DIRECTIVE 1
Copy the passage of the Crawlee guide between "Rule of thumb: Start" and "Scrapy-style (fast, no JS)", inclusive.

EXERCISE PASSAGE
····················

🧪 Skills

Crawlee

Expert guide for building web scrapers and crawlers using Crawlee (JavaScript/TypeScript and Python). Use this skill whenever the user wants to: scrape a web...

v1.0.0
❤️ 0
⬇️ 71
👁 2
Share

Description


name: crawlee description: > Expert guide for building web scrapers and crawlers using Crawlee (JavaScript/TypeScript and Python). Use this skill whenever the user wants to: scrape a website, build a web crawler, extract data from web pages, automate browser navigation, handle anti-bot blocking, manage proxies or sessions for scraping, use Playwright/Puppeteer/Cheerio/BeautifulSoup for web data extraction, crawl sitemaps, download files from URLs, or deploy a scraper to the cloud. Trigger even for loosely related phrases like "get data from a website", "automate browser", "scrape prices", "extract links", "crawl URLs", or "bypass bot detection". Covers CheerioCrawler, PlaywrightCrawler, PuppeteerCrawler, HttpCrawler, JSDOMCrawler (JS), and BeautifulSoupCrawler, ParselCrawler, PlaywrightCrawler (Python).

Crawlee Skill

Crawlee is a production-grade web scraping and browser automation library for JavaScript/TypeScript (Node.js 16+) and Python (3.10+). It handles anti-blocking, proxies, session management, storage, and concurrency out of the box.

Docs: https://crawlee.dev/js/docs | https://crawlee.dev/python/docs
GitHub: https://github.com/apify/crawlee


1. Choose Your Crawler

JavaScript / TypeScript

Crawler When to Use JS Required
CheerioCrawler Fast HTML parsing, no JS rendering needed
HttpCrawler Raw HTTP responses, custom parsing
JSDOMCrawler DOM manipulation without full browser
PlaywrightCrawler Modern headless browser (Chromium/Firefox/WebKit)
PuppeteerCrawler Chromium/Chrome headless automation
AdaptivePlaywrightCrawler Auto-detects if JS rendering is needed Auto
BasicCrawler Custom HTTP logic from scratch

Rule of thumb: Start with CheerioCrawler. Upgrade to PlaywrightCrawler only when JS rendering is required.

Python

Crawler When to Use
BeautifulSoupCrawler HTML parsing with BeautifulSoup (fast, no JS)
ParselCrawler CSS/XPath selectors, Scrapy-style (fast, no JS)
PlaywrightCrawler Full browser automation (Chromium/Firefox/WebKit)
AdaptivePlaywrightCrawler Auto HTTP vs browser decision

2. Installation

JavaScript

# Recommended: use the CLI
npx crawlee create my-crawler
cd my-crawler && npm install

# Or manually:
npm install crawlee

# For Playwright:
npm install crawlee playwright
npx playwright install

# For Puppeteer:
npm install crawlee puppeteer

Add to package.json:

{ "type": "module" }

Python

pip install crawlee

# With BeautifulSoup:
pip install 'crawlee[beautifulsoup]'

# With Playwright:
pip install 'crawlee[playwright]'
playwright install

3. Core Concepts

The Two Questions Every Crawler Answers

  1. Where to go?Request objects in a RequestQueue
  2. What to do there?requestHandler function (JS) / decorated handler (Python)

····················

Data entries
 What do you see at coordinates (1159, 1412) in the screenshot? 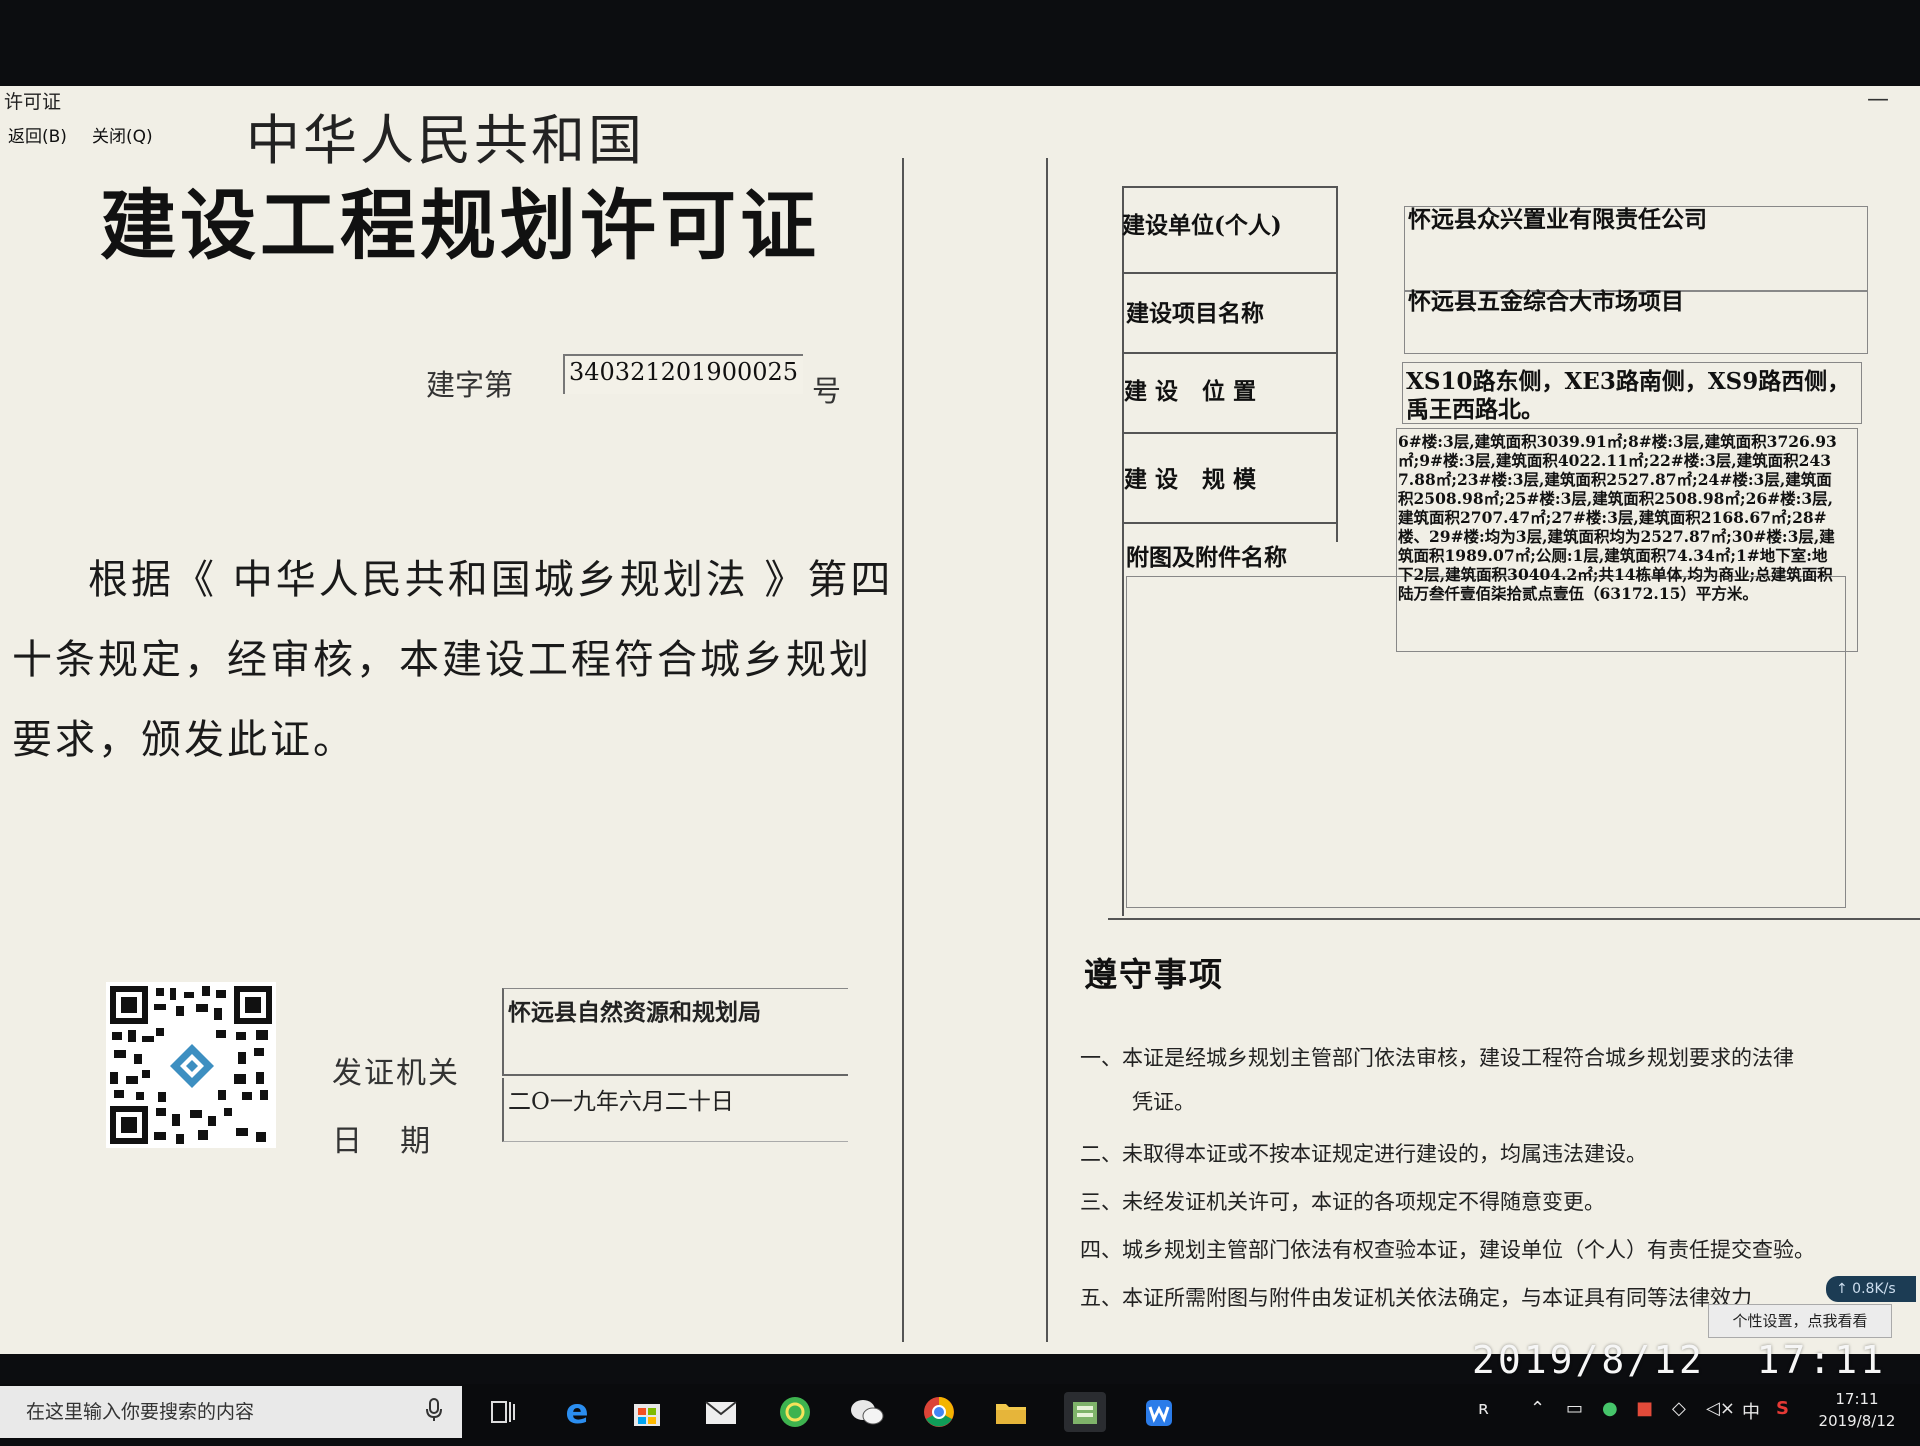
I see `wps-icon` at bounding box center [1159, 1412].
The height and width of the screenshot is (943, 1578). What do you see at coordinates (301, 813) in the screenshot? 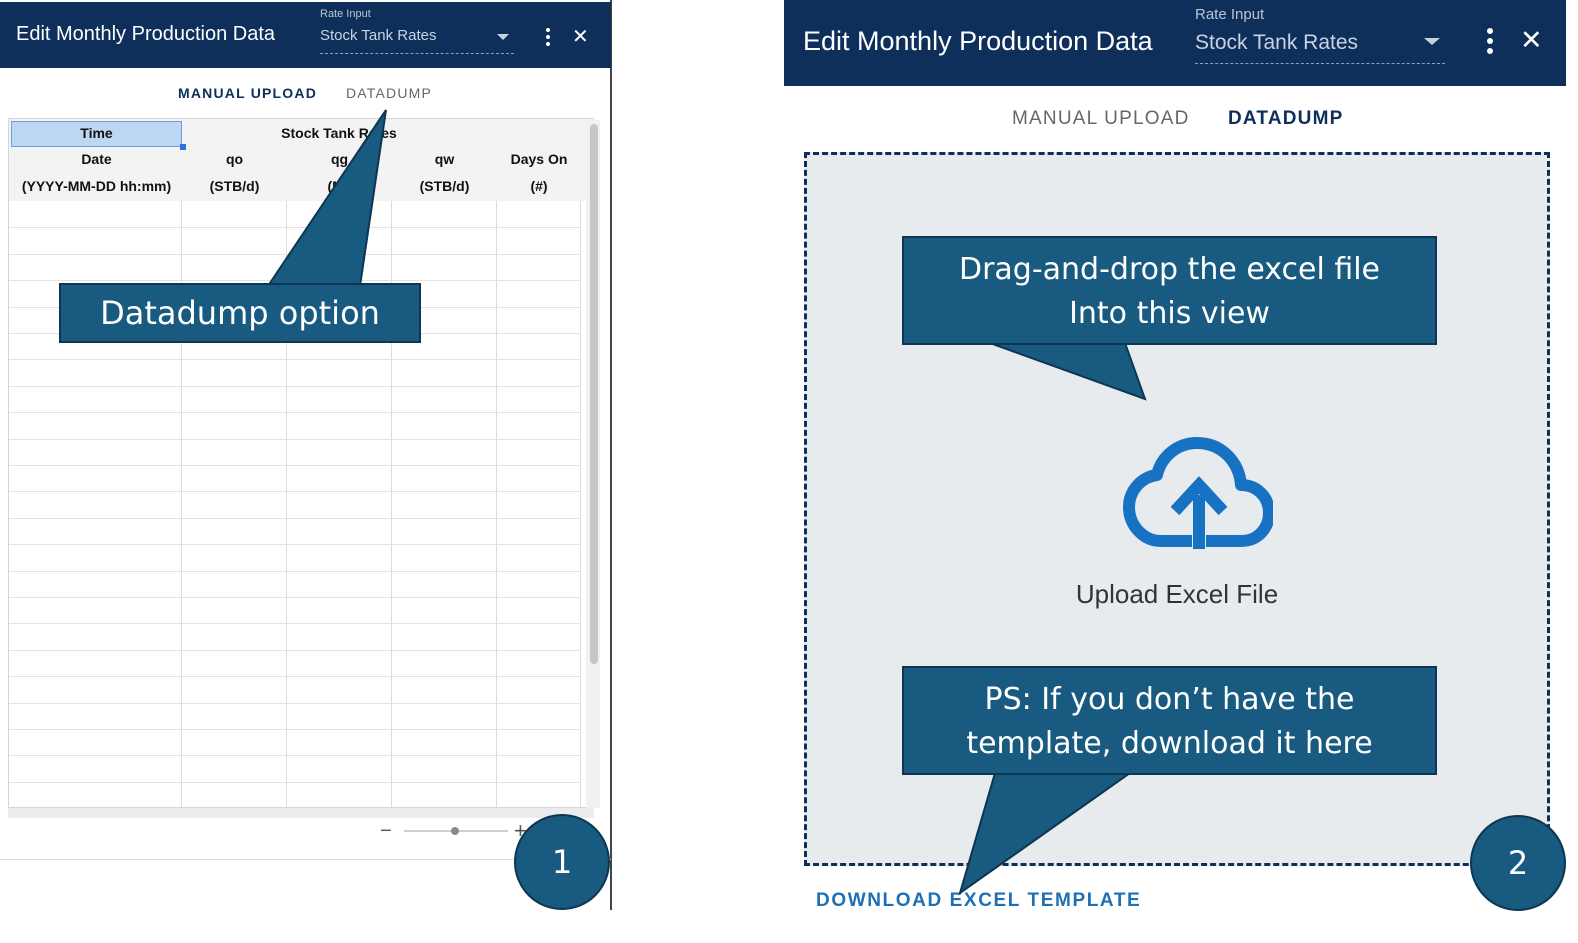
I see `horizontal-scrollbar` at bounding box center [301, 813].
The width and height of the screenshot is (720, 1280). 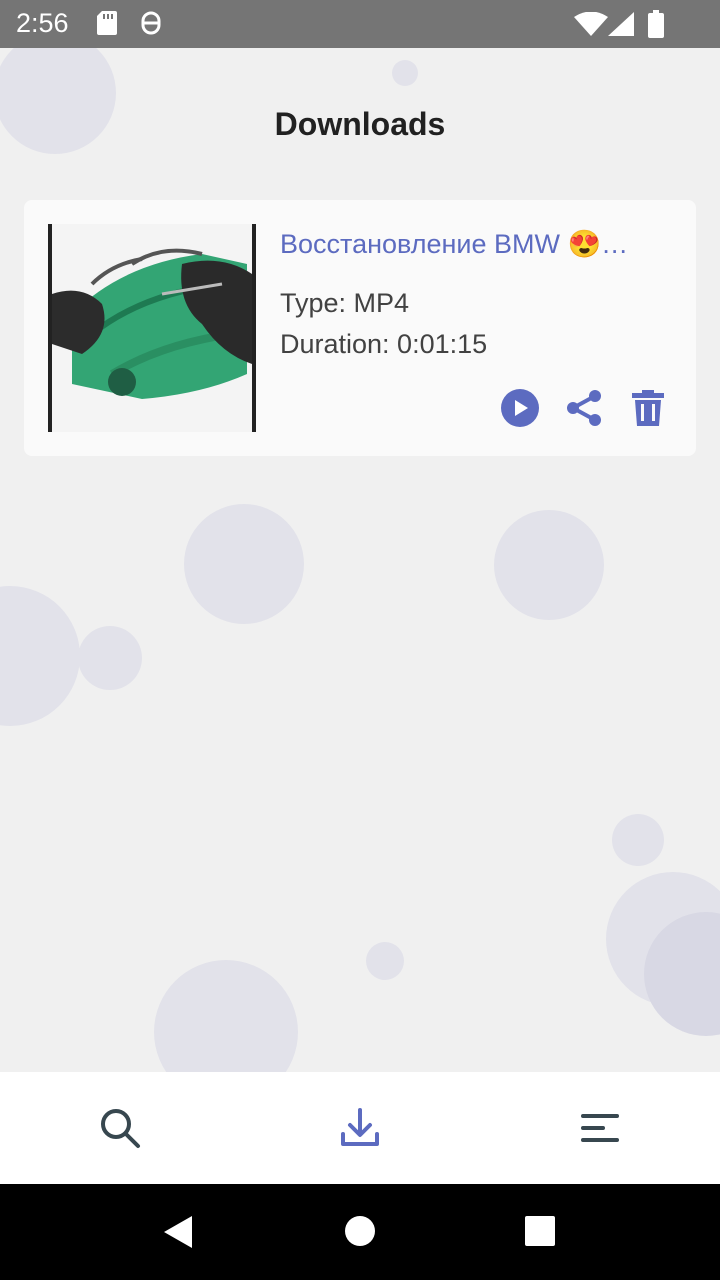 I want to click on home-icon, so click(x=360, y=1233).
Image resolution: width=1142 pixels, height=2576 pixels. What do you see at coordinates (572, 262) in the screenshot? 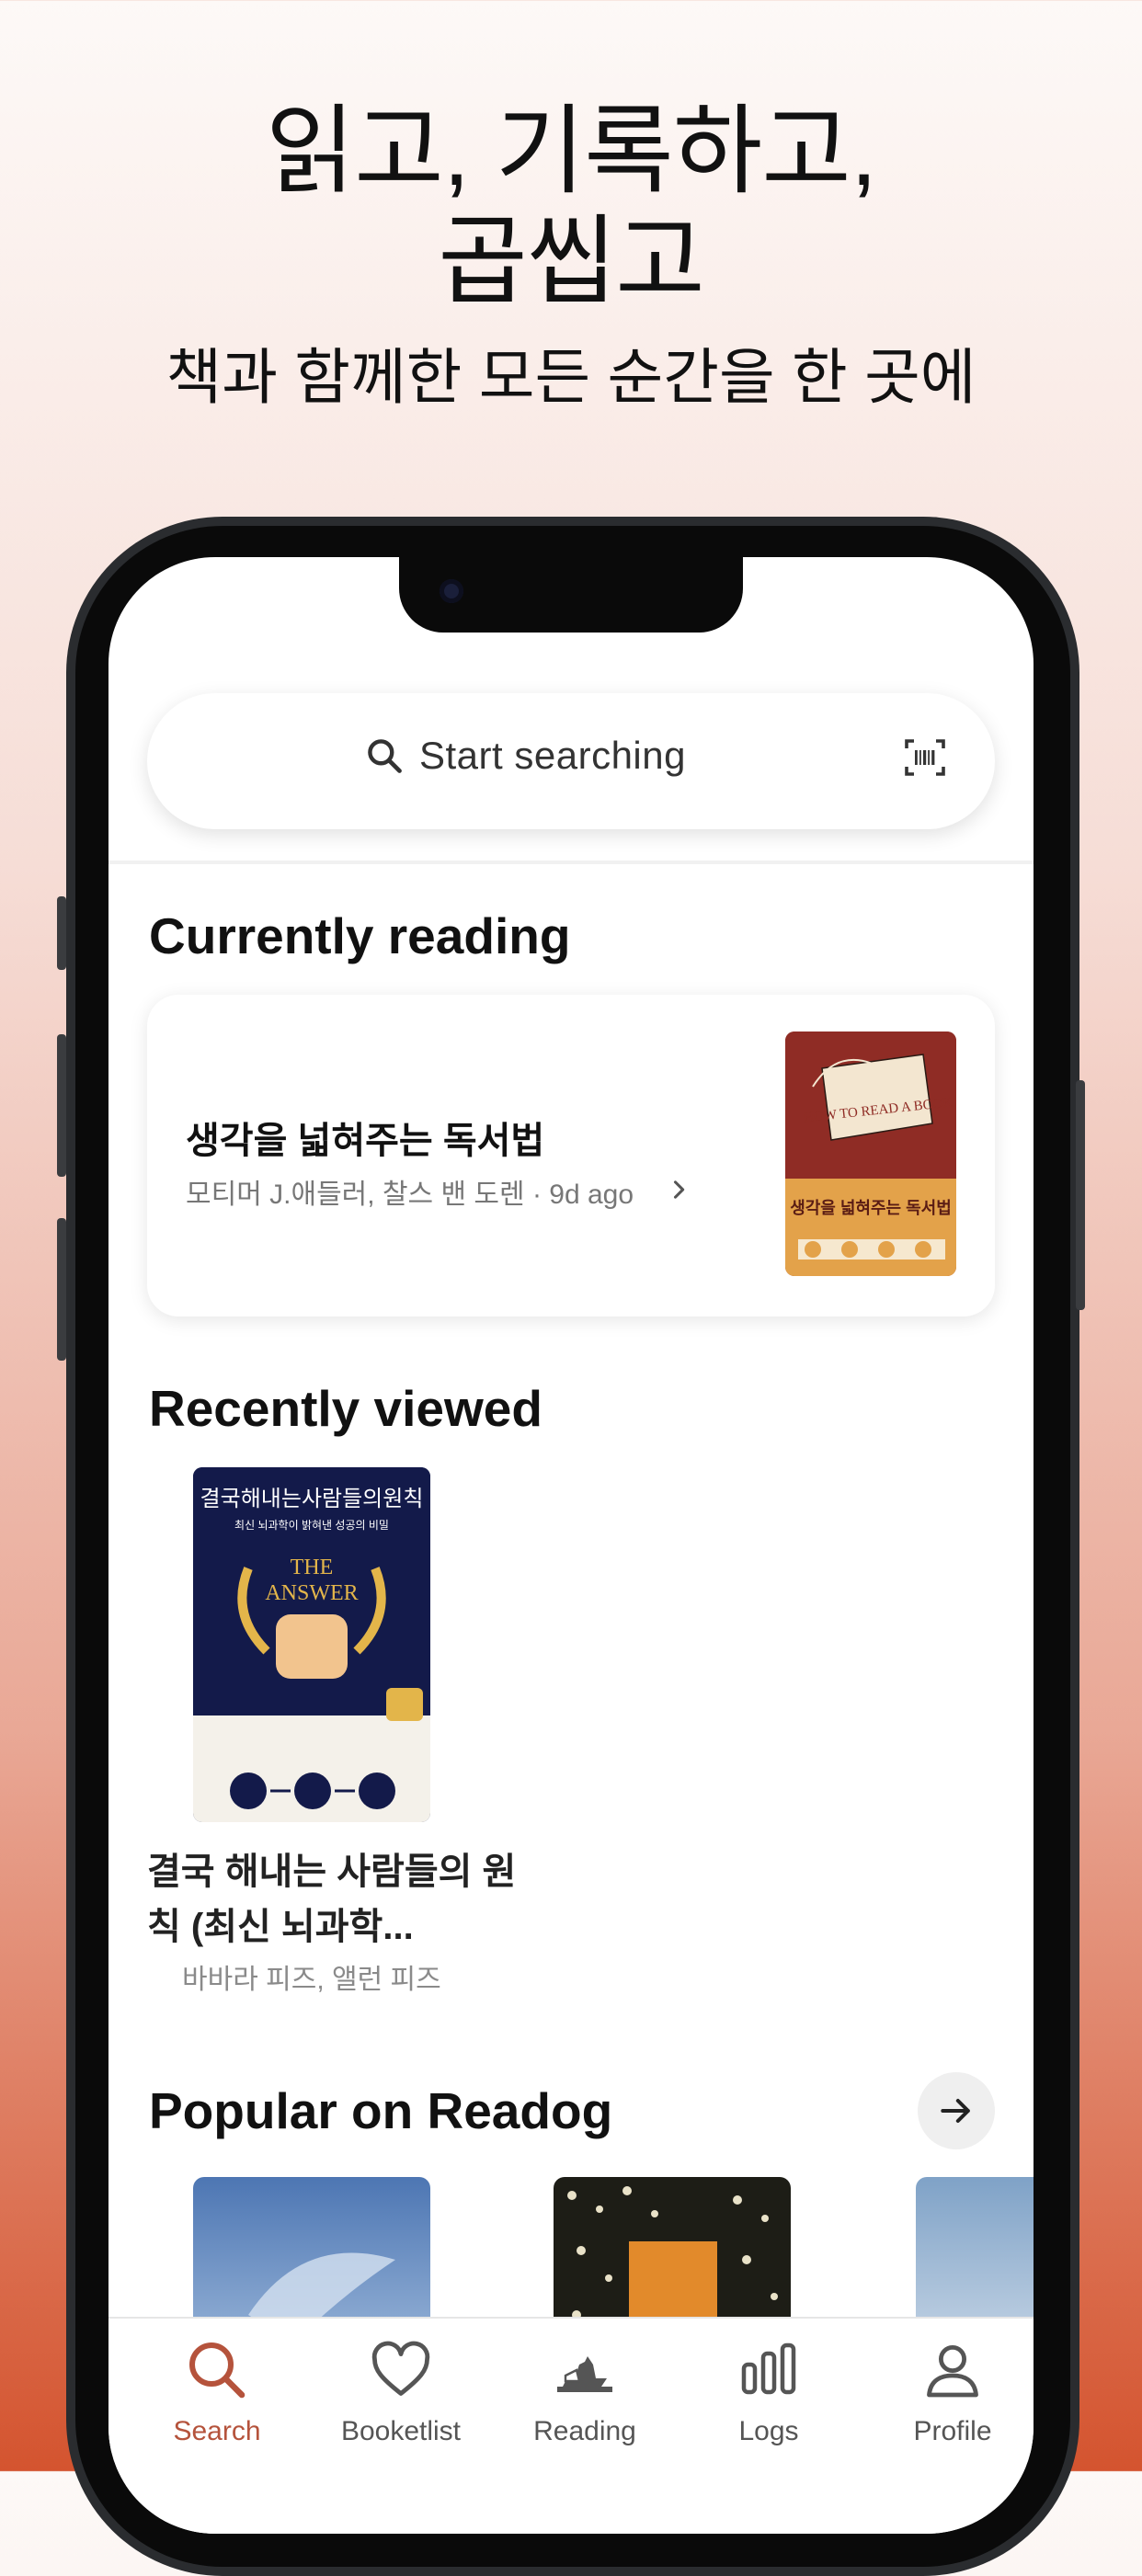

····················

DIRECTIVE 2
In the data entries, from the first line through the line containing "center [1159, 1412].", inclusive, change "coordinates" to "position" and keep everything else the same. Return only those lines, and leave out the pictures.

TASK RESPONSE 1
Rule of thumb: Start with CheerioCrawler. Upgrade to PlaywrightCrawler only when JS rendering is required.

Python

Crawler When to Use
BeautifulSoupCrawler HTML parsing with BeautifulSoup (fast, no JS)
ParselCrawler CSS/XPath selectors, Scrapy-style (fast, no JS)

TASK RESPONSE 2
 What do you see at position (1159, 1412) in the screenshot? 
I see `wps-icon` at bounding box center [1159, 1412].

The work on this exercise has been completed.